Years later, during her youth, something about that disagreement caused the artist to wake up. “Something was obviously happening. I started going to a psychologist and, very naively, I told him that I never knew my father,” she recalled. “I worked with him until one day I decided to meet him,” she added. She then said that she wrote him a letter, that he responded, that they arranged a meeting and that their first meeting was not at all positive.

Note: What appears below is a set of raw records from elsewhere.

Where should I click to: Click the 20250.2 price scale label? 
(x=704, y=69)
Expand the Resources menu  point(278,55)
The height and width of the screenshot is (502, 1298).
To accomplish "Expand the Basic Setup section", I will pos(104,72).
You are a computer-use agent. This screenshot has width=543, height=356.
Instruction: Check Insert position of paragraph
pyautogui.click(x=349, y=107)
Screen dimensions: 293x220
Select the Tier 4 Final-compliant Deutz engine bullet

Nacha Guevara in Madrid, in 2010EFE – Archive
“It was very frustrating because he showed up at my house, I opened the door and realized that I had idealized that person. I looked up because I thought he was going to be a tall, powerful man. And he was short.” Accompanied by her sister, Nacha later went to her father’s house. “I told him everything I felt, everything that had happened, and all the things he wasn’t present at. He listened. Nothing more.” After that visit, the meetings continued. “‘Now I’m going to make him work as dad,’ I thought, and I went and told him: ‘Now you’re going to hold me in your arms, you’re going to take me to the plaza, you’re going to buy me ice cream.’ I was already 46 years old,” she recalled.
“He was a very strange person, because he didn’t react,” she confessed in relation to the gestures Nacha made to try to win her father back. But it was a decision he made that ended up breaking, again, the bond. “The relationship ended because he told me that he had changed the name of his apartment so that I wouldn’t have anything to do with it. Very strong. At that time I said ‘this person doesn’t deserve to be my father’. That offended me as an adult, as a woman and as a human being. At that moment I said ‘this is not for me’ and I never saw him again,” Nacha concluded, and explained that she did not attend her father’s funeral because when he died she was in Spain.